LMs treated with radiation have a 5% recurrence rate with a median follow-up time of 3 years [2]. Recurrence can be difficult to detect clinically, as it may manifest as an amelanotic lesion, or may be obscured by radiation-induced inflammation and post-radiation pigment changes. Because RCM allows for the same area of skin to be re-examined over time, this technology is used to monitor for recurrence in LMs [7]. After RT, LM-specific large pagetoid cells were decreased or even resolved in the epidermis, dermal-epidermal junction, and in the follicles [8]. Observed changes in LMs after radiation include superficial necrosis and apoptotic cells, dilated vessels, and increased inflammatory cells in both the dermis and epidermis [8]. When using RCM to monitor for recurrence post-treatment, it is important to wait long enough to ensure any acute radiation-induced changes in skin architecture have resolved and will not cause false positives [9]. The ability to visualize and define changes during and after RT suggest RCM may be useful for monitoring for treatment failure.

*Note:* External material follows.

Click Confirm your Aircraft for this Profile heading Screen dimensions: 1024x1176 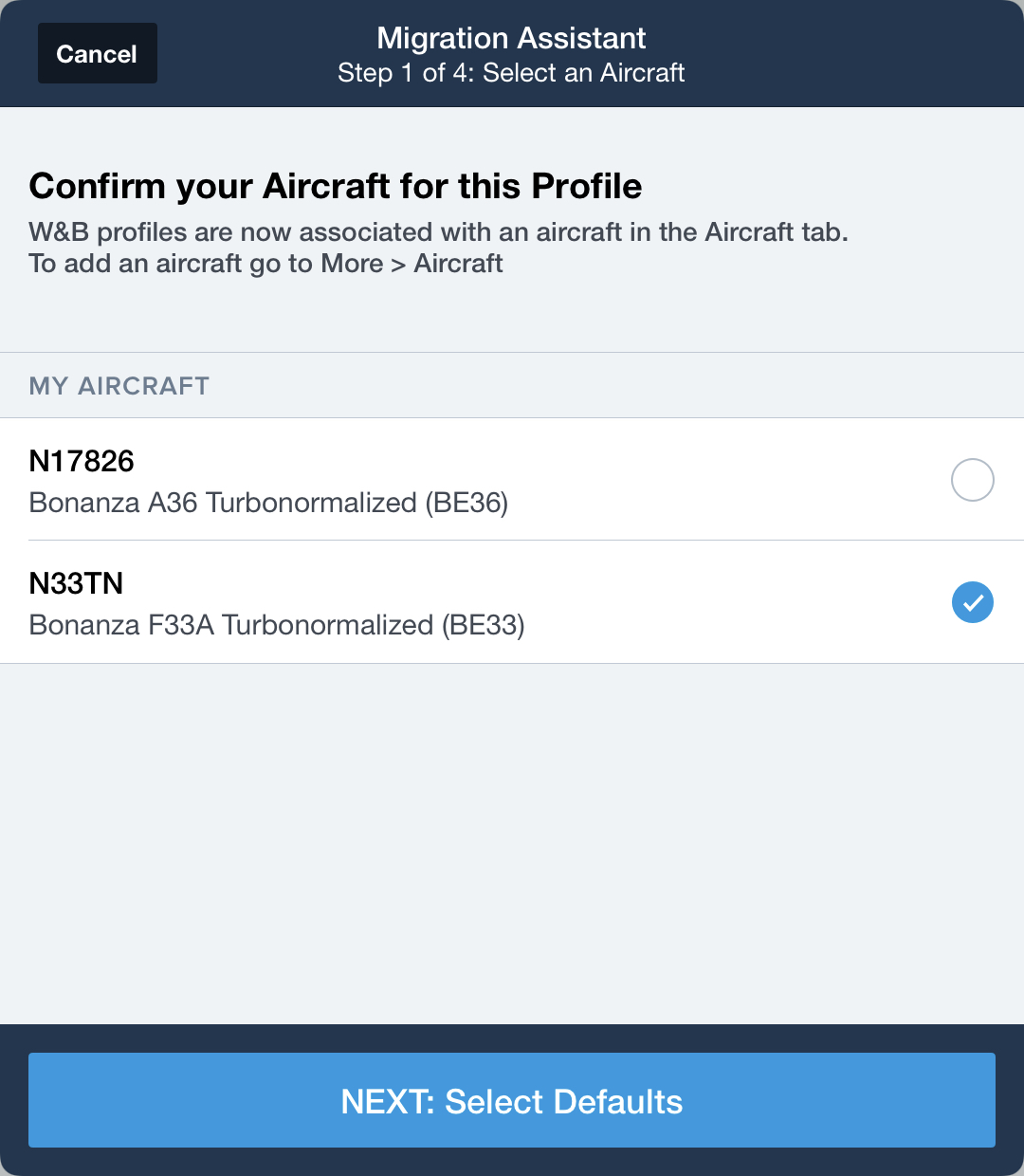click(336, 186)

In our patient, examination with RCM one year after completing RT highlighted concerning features for local LM recurrence, including multiple large pagetoid dendritic cells, epidermal disarray, and perifollicular infiltration. While biopsy was declined by the patient to confirm this, possible explanation for recurrence in our patient are the microinvasive component and adnexal involvement that herald more significant disease burden and lower likelihood of treatment success.
Conclusion
Non-surgical therapies are often appropriate alternatives for the treatment of complex superficial skin cancers, especially in the elderly. This case highlights both the promise and challenges associated with radiation therapy in this setting. It further underscores the potential role of RCM to facilitate mapping lesions pre-treatment as well as its longitudinal function in assessing response and monitoring for progression or recurrence in patients treated with radiation. Further studies on the use of RCM to monitor skin cancers treated with non-surgical methods are warranted.
Acknowledgments
The authors would like to acknowledge L. Evan Michael, MD, PhD for providing images of the histology slides for the manuscript.

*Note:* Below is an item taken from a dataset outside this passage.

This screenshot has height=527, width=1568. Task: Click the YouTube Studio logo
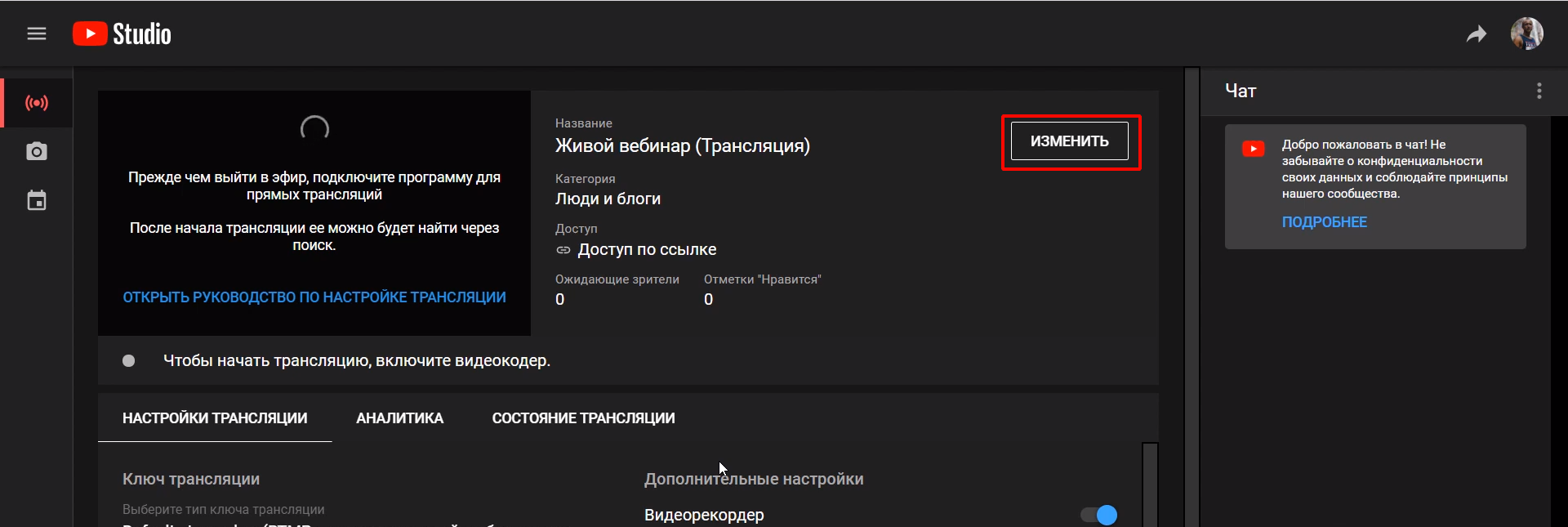tap(122, 33)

Dr. Barker reports personal fees from RP Pharmaceuticals, grants and personal fees from Elekta, grants and non-financial support from ASTRO, non-financial support from MASCC, non-financial support from MesoScale Diagnostics, outside the submitted work.
Footnotes
Conflicts of Interest Notification: The authors declare that they have no relevant or material financial interests that relate to the case described in this paper.